### Problem description
Retype, word for word, the part of the article on Japan's aid to Ukraine that opens with the words containing "What did Japan's" and closes with "autocracies in Europe?".

Why is Japan pouring money into Ukraine?
“If your gonna play with rattlesnakes, you better know what rattlesnakes do.” --Smokey Yunick.
What did Japan's Prime Minister Fumio Kishida, leader of a transparent, liberal democracy, hope to gain by shaking hands with Ukrainian President Volodymyr Zelensky, the head of one of the most corrupt autocracies in Europe?
On March 21, 2023, Prime Minister Fumio Kishida shook hands with former actor and comedian Zelensky in Kyiv. At a joint news conference, Kishida pledged $500 million in non-lethal military and other aid to Ukraine.
This aid is on top of over $7 billion previously pledged to Ukraine by Japan since the start of Russia’s “special military operation” against eastern Ukraine. In April 2023, Japanese Foreign Minister Yoshimasa Hayashi promised Ukrainian Foreign Minister Dmytro Kuleba an additional $7 billion in aid. To put Japan’s contribution in perspective, the United States has so far sent more than $77 billion to Ukraine, most of it as military aid.
In December 2022, Kishida promised to significantly increase defense spending over the next five years to counter an increasingly aggressive China and a nuclear-armed North Korea. Defense spending is competing among other high priority social programs. Whether Kishida will increase taxes, cut budgets or issue more debt is not clear. Fundamentally, the government is asking the Japanese taxpayer to “buy a hamburger today to be paid for next Tuesday.”
Indeed, there are other pressing domestic priorities that could use an immediate heavy cash infusion. On July 3, 2023, the Asahi Shimbun reported that the body of “an elderly man on welfare who died alone” was left in his apartment in Tokyo’s Edogawa Ward two months after he died. The ward official responsible for the elderly man’s case stated, “I put off disposing of the body because I had other work to do.” The Asahi further reported that “his supervisor… also failed to confirm whether he [the case worker] had taken the necessary steps, such as burial procedures.” The Asahi noted that “statistics indicate that case workers are overloaded in urban areas” and work standards are below those set by law.
Japan is facing a rise in the proportion of those over 65 and Japanese are living longer. Japan compared to the U.S. has almost double the number of people over 65. Japan is also facing a decline in the number people in the workforce, with consequences to tax revenues and funding for government priorities, including defense.

### Given information

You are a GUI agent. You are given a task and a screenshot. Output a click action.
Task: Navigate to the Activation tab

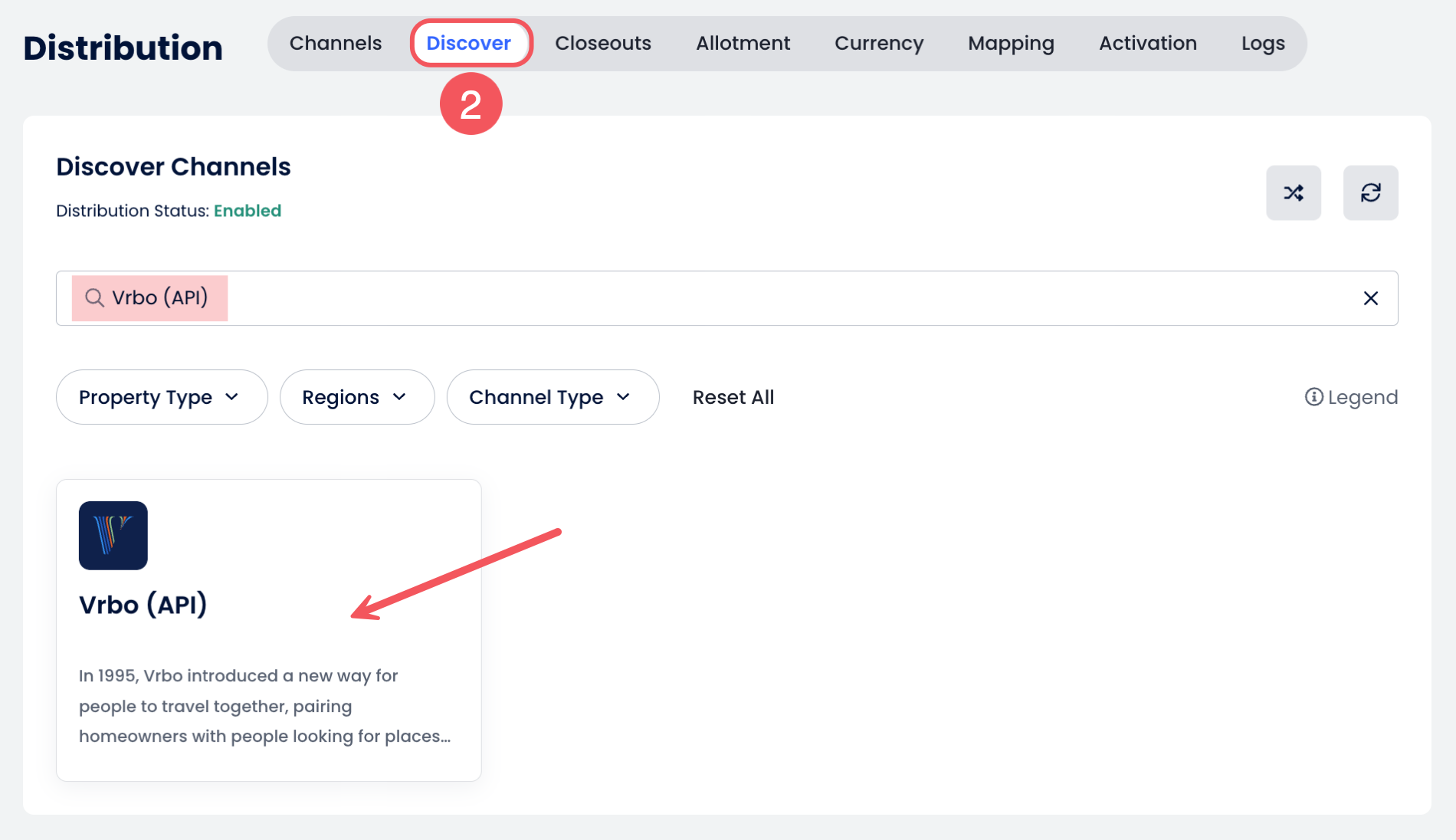(1147, 44)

### Solved exercise
What did Japan's Prime Minister Fumio Kishida, leader of a transparent, liberal democracy, hope to gain by shaking hands with Ukrainian President Volodymyr Zelensky, the head of one of the most corrupt autocracies in Europe?